If the great commission can be rejected, repudiated, repelled, or repulsed in any way, if its terms of entrance into the church, the kingdom of God can be departed, deviated, or diversed from, if its pattern either in whole or in part can be nullified as non-essential, then Christianity is not an authoritative system of religion and faith in its Fbunder is desolate, destitute, and deserted. If we can discard one part of the plan of salvation, then we can discard all, and if we can discard all, then we can discard Christ If on the other hand none of God’s word can be repudiated then it is our authority for everything in matters religious, and it is competent to be trusted, loved, cherishedand taught, and we must conclude that:


    • There is no Christianity where there is no acknowledgment of Christ.



    • Christ is not acknowledged where there is no scriptural faith in him.



    • There can be no scriptural faith in him without obedience.



    • The first act of obedience from the heart, of that pattern of teaching delivered, resting alone on Christ’s authority, believing that he is the Son of God, is baptism into the possession of the Father, the Son and the Holy Spirit for the forgiveness of sins.

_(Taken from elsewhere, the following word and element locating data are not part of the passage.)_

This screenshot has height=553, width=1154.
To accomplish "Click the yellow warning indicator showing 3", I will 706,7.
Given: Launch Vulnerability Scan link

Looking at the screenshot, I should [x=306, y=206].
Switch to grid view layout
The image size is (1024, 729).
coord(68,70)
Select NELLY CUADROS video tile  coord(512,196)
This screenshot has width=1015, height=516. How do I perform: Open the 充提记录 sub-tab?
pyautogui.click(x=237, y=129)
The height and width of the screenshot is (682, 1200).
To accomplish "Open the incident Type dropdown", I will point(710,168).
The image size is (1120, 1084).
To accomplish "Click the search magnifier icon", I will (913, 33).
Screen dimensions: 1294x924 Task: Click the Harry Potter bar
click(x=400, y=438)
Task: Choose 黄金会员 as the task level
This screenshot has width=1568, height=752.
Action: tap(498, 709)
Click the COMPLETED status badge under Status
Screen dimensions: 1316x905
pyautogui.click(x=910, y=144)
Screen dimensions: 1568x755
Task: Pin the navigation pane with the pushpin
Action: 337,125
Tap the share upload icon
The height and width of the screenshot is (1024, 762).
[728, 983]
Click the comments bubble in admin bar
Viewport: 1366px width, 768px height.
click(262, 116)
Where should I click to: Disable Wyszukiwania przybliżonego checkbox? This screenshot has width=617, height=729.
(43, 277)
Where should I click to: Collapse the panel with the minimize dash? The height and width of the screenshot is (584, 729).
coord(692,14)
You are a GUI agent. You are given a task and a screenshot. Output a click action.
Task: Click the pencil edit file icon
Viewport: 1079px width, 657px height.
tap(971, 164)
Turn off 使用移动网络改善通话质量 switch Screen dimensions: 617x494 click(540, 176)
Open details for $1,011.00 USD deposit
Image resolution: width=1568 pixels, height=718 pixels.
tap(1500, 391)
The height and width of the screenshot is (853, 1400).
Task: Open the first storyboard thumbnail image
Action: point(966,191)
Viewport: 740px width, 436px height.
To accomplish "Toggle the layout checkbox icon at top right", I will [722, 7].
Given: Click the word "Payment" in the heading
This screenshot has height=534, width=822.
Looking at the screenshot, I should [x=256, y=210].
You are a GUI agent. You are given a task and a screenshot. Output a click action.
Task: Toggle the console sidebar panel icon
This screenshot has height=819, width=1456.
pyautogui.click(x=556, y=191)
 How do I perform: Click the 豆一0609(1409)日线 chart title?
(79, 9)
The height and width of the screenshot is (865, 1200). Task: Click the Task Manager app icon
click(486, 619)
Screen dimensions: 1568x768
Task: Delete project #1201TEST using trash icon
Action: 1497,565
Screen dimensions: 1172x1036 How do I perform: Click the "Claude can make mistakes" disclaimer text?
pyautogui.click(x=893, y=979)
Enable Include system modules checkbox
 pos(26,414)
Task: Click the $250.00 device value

It is obvious from a study of the New Testament that the example and practice of the apostles in the first century leads us to conclude that they understood their mission. They preached Christ crucified, and a part of leading people to Christ included immediate baptism. They were the first administrators in the church, and they led people to become Christians, not by faith only, but like the people of Corinth who heard, believed, and were baptized (Acts 18:8). If this was the practice in the church during the period of inspiration, then it is the practice for the church now. Baptism was fundamental to Christianity in the first century. If we would ever speak where the Bible speaks, let baptism continue to be fundamental to Christianity as the 20th Century draws to a close and we enter into a new millennium.